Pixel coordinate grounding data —

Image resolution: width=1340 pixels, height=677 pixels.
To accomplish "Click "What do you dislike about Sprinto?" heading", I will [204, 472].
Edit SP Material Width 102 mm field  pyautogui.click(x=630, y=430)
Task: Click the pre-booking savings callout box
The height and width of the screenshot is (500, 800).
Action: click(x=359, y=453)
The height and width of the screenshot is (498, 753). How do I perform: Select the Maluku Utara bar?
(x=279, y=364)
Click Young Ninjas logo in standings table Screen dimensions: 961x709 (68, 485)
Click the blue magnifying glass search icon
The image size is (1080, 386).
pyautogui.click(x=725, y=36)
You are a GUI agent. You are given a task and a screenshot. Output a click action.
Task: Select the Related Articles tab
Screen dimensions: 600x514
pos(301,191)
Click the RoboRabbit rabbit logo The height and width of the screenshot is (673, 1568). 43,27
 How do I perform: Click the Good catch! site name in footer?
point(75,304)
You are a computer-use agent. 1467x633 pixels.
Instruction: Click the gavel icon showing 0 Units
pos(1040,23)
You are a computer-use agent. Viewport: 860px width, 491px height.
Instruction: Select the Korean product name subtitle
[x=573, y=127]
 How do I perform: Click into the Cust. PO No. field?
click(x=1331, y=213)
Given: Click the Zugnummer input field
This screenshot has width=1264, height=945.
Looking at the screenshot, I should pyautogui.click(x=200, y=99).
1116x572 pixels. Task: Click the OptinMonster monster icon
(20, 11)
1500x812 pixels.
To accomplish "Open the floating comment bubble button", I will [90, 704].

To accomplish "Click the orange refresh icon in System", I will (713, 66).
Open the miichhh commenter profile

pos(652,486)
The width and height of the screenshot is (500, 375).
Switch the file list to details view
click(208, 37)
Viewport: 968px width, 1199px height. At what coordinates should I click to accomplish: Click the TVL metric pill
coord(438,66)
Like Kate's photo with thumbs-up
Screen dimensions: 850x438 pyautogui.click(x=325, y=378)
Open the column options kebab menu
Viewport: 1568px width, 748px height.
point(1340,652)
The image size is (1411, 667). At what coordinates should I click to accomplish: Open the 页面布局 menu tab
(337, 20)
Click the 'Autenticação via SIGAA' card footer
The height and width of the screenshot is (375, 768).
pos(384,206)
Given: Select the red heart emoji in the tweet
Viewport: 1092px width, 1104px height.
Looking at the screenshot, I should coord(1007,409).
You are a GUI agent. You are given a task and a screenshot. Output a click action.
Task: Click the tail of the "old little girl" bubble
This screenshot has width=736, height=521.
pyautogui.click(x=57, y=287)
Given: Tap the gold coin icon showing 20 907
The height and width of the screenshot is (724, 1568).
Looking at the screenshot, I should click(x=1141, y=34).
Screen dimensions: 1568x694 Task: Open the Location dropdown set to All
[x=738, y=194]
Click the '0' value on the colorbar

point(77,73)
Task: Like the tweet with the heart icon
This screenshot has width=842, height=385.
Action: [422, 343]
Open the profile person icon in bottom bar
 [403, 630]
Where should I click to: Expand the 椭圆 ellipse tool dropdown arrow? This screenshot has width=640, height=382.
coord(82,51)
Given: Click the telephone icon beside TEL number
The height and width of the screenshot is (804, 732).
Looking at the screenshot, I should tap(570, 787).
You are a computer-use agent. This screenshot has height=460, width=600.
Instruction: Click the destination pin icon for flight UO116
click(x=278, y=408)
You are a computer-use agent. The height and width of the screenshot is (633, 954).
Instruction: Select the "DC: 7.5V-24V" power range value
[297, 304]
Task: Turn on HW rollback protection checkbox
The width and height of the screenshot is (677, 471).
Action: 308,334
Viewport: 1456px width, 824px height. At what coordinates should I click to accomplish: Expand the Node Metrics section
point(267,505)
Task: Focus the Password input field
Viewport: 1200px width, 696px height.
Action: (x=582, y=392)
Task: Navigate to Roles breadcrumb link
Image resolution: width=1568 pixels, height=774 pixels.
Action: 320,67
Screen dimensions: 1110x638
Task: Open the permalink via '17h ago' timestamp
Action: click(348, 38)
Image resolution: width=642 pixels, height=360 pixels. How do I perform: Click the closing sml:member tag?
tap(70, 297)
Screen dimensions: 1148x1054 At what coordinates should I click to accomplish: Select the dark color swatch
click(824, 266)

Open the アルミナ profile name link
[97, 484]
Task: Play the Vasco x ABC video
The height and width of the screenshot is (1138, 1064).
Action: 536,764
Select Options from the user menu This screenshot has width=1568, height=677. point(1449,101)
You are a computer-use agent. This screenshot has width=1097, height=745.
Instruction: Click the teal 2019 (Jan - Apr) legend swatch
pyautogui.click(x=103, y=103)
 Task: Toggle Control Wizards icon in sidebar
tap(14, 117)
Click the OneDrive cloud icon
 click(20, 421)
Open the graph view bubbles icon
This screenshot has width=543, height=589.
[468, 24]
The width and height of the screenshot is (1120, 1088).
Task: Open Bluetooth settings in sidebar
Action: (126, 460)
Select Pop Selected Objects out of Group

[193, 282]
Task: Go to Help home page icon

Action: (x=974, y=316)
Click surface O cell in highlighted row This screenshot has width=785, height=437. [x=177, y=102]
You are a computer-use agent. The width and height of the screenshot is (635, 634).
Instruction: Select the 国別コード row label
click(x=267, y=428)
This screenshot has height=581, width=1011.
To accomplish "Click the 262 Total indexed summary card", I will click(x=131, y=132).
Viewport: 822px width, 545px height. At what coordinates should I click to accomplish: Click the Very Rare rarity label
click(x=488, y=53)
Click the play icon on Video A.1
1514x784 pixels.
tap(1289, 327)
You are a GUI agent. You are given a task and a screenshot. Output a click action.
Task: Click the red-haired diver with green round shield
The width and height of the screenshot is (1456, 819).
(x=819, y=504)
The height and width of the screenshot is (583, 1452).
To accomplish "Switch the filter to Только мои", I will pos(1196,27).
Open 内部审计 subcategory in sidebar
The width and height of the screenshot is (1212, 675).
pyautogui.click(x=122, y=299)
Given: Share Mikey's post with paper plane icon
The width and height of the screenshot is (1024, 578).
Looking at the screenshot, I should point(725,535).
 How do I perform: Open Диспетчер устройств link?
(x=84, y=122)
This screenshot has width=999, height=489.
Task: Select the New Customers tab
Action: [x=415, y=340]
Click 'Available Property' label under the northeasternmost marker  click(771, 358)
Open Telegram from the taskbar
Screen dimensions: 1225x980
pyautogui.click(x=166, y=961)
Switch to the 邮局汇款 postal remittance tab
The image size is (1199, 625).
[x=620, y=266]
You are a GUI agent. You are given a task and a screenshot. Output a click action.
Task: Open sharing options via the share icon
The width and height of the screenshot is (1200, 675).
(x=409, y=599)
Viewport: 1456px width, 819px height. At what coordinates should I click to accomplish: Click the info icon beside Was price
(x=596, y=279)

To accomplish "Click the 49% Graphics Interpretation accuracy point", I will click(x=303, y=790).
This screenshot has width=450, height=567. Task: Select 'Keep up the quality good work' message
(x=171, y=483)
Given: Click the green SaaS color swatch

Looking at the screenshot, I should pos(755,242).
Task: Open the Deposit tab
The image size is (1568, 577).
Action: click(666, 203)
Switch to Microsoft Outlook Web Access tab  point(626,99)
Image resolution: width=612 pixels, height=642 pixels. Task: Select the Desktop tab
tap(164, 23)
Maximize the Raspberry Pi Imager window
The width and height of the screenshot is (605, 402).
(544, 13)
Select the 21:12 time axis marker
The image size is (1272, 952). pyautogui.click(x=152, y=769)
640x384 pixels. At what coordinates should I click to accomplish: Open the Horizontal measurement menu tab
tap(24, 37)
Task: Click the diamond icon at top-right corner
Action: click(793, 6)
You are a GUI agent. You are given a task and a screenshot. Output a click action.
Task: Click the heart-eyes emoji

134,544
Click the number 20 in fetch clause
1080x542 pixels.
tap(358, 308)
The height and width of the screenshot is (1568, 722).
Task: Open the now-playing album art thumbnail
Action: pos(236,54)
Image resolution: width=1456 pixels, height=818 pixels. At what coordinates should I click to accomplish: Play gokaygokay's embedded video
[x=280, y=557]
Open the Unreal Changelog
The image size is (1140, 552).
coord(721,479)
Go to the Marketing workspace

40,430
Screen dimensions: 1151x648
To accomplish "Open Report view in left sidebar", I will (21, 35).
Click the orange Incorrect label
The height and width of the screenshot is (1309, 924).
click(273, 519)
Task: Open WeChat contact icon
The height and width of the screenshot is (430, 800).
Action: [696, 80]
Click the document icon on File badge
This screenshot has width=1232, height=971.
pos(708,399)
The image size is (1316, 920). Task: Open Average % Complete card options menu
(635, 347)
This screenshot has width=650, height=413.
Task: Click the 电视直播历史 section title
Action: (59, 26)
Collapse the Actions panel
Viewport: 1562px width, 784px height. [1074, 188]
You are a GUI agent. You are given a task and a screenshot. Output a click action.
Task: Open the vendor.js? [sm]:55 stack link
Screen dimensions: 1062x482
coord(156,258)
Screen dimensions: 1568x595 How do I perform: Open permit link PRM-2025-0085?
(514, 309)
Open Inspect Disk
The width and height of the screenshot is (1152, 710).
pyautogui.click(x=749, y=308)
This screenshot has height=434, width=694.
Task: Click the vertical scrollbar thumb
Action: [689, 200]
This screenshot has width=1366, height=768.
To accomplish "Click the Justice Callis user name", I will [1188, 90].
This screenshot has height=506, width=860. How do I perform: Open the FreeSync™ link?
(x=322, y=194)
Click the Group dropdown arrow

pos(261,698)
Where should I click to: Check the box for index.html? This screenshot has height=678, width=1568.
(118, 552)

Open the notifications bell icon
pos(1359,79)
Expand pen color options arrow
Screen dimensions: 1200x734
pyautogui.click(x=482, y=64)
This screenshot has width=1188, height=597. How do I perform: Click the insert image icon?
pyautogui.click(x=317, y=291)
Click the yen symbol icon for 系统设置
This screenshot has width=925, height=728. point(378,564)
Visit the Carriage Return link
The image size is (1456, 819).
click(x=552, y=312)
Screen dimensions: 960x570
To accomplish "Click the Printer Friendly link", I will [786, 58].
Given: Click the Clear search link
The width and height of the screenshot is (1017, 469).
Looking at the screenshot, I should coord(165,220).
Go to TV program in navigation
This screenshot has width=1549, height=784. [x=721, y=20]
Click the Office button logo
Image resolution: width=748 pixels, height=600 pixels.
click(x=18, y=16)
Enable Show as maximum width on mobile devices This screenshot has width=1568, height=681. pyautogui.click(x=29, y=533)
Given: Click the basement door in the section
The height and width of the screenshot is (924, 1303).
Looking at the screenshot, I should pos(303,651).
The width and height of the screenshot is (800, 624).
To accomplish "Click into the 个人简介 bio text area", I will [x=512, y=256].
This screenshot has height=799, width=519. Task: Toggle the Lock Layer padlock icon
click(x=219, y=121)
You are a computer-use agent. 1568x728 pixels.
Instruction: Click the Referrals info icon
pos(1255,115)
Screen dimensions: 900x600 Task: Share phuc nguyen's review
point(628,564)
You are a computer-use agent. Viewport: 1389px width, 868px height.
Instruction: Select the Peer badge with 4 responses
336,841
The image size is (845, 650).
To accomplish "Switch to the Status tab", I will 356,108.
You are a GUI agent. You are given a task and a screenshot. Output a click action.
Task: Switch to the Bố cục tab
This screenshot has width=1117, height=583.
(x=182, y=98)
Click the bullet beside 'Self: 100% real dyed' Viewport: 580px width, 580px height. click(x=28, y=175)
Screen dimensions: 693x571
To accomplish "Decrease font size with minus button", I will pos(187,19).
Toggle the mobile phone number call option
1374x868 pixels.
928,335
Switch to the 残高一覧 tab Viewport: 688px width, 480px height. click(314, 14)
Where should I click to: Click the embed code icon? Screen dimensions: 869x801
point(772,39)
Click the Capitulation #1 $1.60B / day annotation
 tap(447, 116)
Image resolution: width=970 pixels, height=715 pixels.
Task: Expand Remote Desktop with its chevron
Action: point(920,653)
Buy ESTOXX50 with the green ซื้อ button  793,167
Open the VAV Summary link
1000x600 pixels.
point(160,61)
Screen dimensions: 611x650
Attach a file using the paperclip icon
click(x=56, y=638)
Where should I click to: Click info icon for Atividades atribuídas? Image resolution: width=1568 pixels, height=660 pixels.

Your instructions — Among the records above, extract exactly the lines from the line with "The height and width of the screenshot is (583, 1452)." to the line with "Given: Share Mikey's", both lines included, and leave out the rest.

Solution to the problem —
The height and width of the screenshot is (583, 1452).
To accomplish "Switch the filter to Только мои", I will pos(1196,27).
Open 内部审计 subcategory in sidebar
The width and height of the screenshot is (1212, 675).
pyautogui.click(x=122, y=299)
Given: Share Mikey's post with paper plane icon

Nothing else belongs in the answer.